If you’ve never read his books, I do recommend Hegemony or Survival. And elsewhere, on a more serious note, it looks like the dude has been refused entry to the West Bank.

20Apr

Enter, Stranger…

Oh, Knightmare was so good. And people say nothing useful happened in 1990s (apart from Thatcher’s downfall). If they ever brought this back I would die with giddiness, although if Brian Blessed was not crowbarred into it somehow I’d be emailing someone every hour to complain.

[youtube:http://www.youtube.com/watch?v=UMqWizbXi6Q]

Knightmare was a real innovator, and I wonder how many other British kids it brought into the fantasy genre. Were you Americans fortunate enough to see this show? Wouldn’t Tregard have been the most awesome uncle. Whatever happened to him, anyway?

Now let’s watch the contestants die. Spell-casting: “T-H-I-C-K-S-H-I-T-S”

[youtube:http://www.youtube.com/watch?v=qveSczrl9HY]

I even owned the Choose Your Own Adventure game-books, which tied-in to the show. I think I still have them somewhere.

11Feb

Literary Classics To Video Games

From Wired magazine:

Dante’s Inferno proves it: Classic literature is a videogame gold mine.

Now that Electronic Arts is finished reimagining Dante Alighieri’s epic poem as an Xbox 360 and PlayStation 3 adventure through the circles of hell, the development team’s going to need to find inspiration in other classic literary works.

Game|Life would like to humbly suggest 10 more books that would make totally kick-ass games.

For those of you with a deep affection for the classics, it’s probably best you don’t read their list. It’s full of new scenarios. “Players command an army of Lilliputians and confront the giants of Brobdingnag” for the game version of Gulliver’s Travels.

Personally, I look forward to the improved version of Middlemarch where Dorothea Brooke instead shuns Casaubon overtures, and opts for the life on the high seas fighting skeletal pirates thus saving us 400 pages of The Painfully Obvious.

It could have happened.

9Nov

Busy, busy, busy

Life keeps getting in the way of interesting bloggage.

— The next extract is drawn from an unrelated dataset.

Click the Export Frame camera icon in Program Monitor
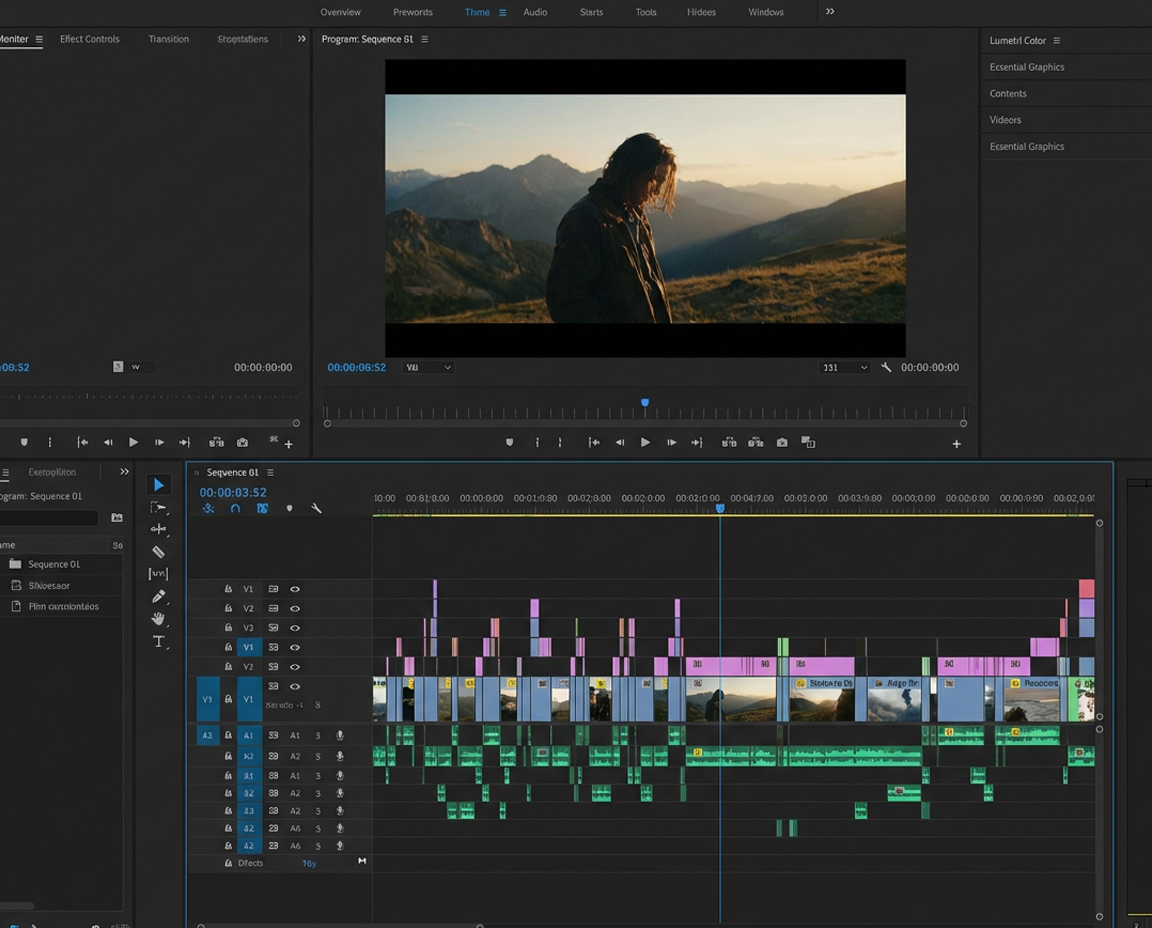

But there will be UK paperback cover art forthcoming – just a few little tweaks to finalise, and we’re done. It is hugely different to the other covers, and I can tell it will divide opinion, but that’s all part of the fun, right? Right.

I’ll also have a really interesting piece on attitudes to tie-in fiction, which I’ll be posting on Jeff VanderMeer’s blog in the next week or so. It’s a conversation with Dan Abnett, a chap who’s sold over a million novels, and it’s hugely enlightening. I want to use the spotlight on this topic. I hope it has a significant impact on the views of people who look down on tie-in fiction.

On Thursday evening I’ll be doing a talk at the Nottingham Central Library – it’s more of an informal chat about tips to get published and whatnot. If you’re in the area, pop in and say hello.

Having submitted the final draft of City of Ruin a while ago, I’m now a little way into the third book in the Legends of the Red Sun series. I’m back in Villjamur now, which challenges my desires to do something different with each book. You know when you grow up in a certain place, then you go travelling, or live elsewhere, and when you go home everything feels a little weird? Well, it’s a bit like that. I’m not finding it difficult, and I’m not the sort of writer who gets writer’s block (my problem is pinning down a few ideas and not letting madness take over), but I can certainly now see the challenges in writing a fantasy series. I have new respect for the GRRMs of this world. Still, I’m certain I can make things interesting and challenging for myself – I don’t really see the point in writing unless it’s hard work.

Oh, and I’m currently reading Manhattan Transfer, but John Dos Passos, which I really recommend to anyone who wants to write about a city.

There. That wasn’t so boring now, was it?